13. Тяо дамти Бубукин!

   Лешка Мамыкин в футболе разбирался очень хорошо. Его футбольное становление прошло в «Динамо» в бытность Якушина, и он даже внешне копировал Михея. Ходил всегда такой серьезный, нахмуренный, как будто всеми мыслями был далеко, в тактических планах. В 1976 году команда, можно сказать, выстрелила, поднялась с тринадцатого места до седьмого – и весной, и осенью.
   Однако, Мамыкин не любил конфликтных ситуаций. Не хотел конфликтовать с игроками. Лидеры же ЦСКА, вполне довольные занятым местом, стали позволять себе лишнее. И я, воспитанник Тарасова, взял на себя неблагодарную роль блюстителя порядка. Говорю: «Леш, у нас такая ситуация, игроки пьют на сборах. Не веришь – пойдем». Заходим в комнату, сидят Борис Копейкин и Володька Астаповский, пьют шампанское. Веселье, музыка. Я говорю: «Вот тебе факт налицо, а завтра большая нагрузка. Какие они к черту у нас игроки?» Как-то раз возвращались мы после победы из Ленинграда, меня пригласили в купе Чесноков, Копейкин, Астаповский. И под то же шампанское выдают мне:
   – Валентин Борисыч, вы как тренер нас устраиваете, но как человек – не очень. Мамыкин – старший тренер, и то не ведет себя так. Вы наказываете, на собраниях выступаете, говорите, что мы пьем. А ведь всех: и нас, и клуб устраивает седьмое место.
   Я отвечаю, что расти надо, хочу, чтобы они постоянно в сборной играли. А они мне:
   – Тогда мы будем принимать меры по отношению к вам.
   И написали письмо в Главпур, о том, что я не могу найти контакт с игроками. Приехал генерал Соболев, заместитель Епишева, толковый мужик.

Исходные данные -
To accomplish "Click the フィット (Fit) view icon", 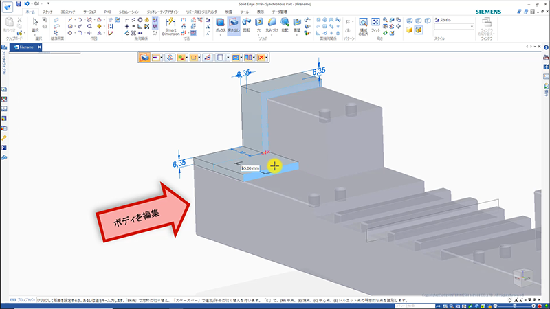I will 375,25.
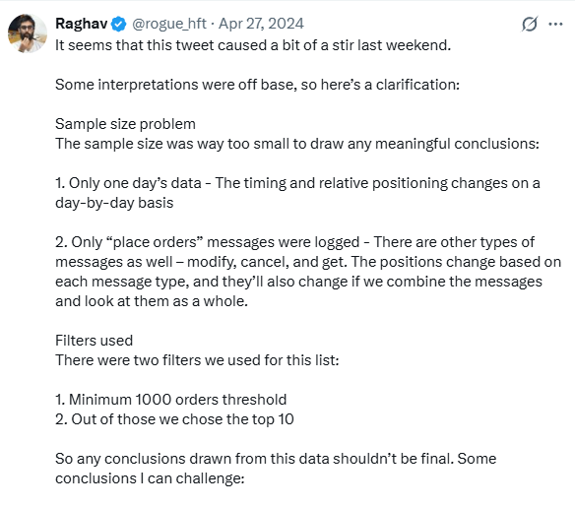Open the Apr 27, 2024 timestamp
The image size is (575, 507).
pyautogui.click(x=261, y=24)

Задание - Кратко перескажите абзац текста страницы, который начинается словами «Лешка Мамыкин в футболе разбирался». Основные факты сохраните.

Полное решение - Лешка Мамыкин хорошо разбирался в футболе. Футболистом он стал в «Динамо» при Якушине и даже внешне копировал Михея: всегда ходил серьезным и нахмуренным, будто думал о тактических планах. В 1976 году команда поднялась с тринадцатого места на седьмое, и весной, и осенью.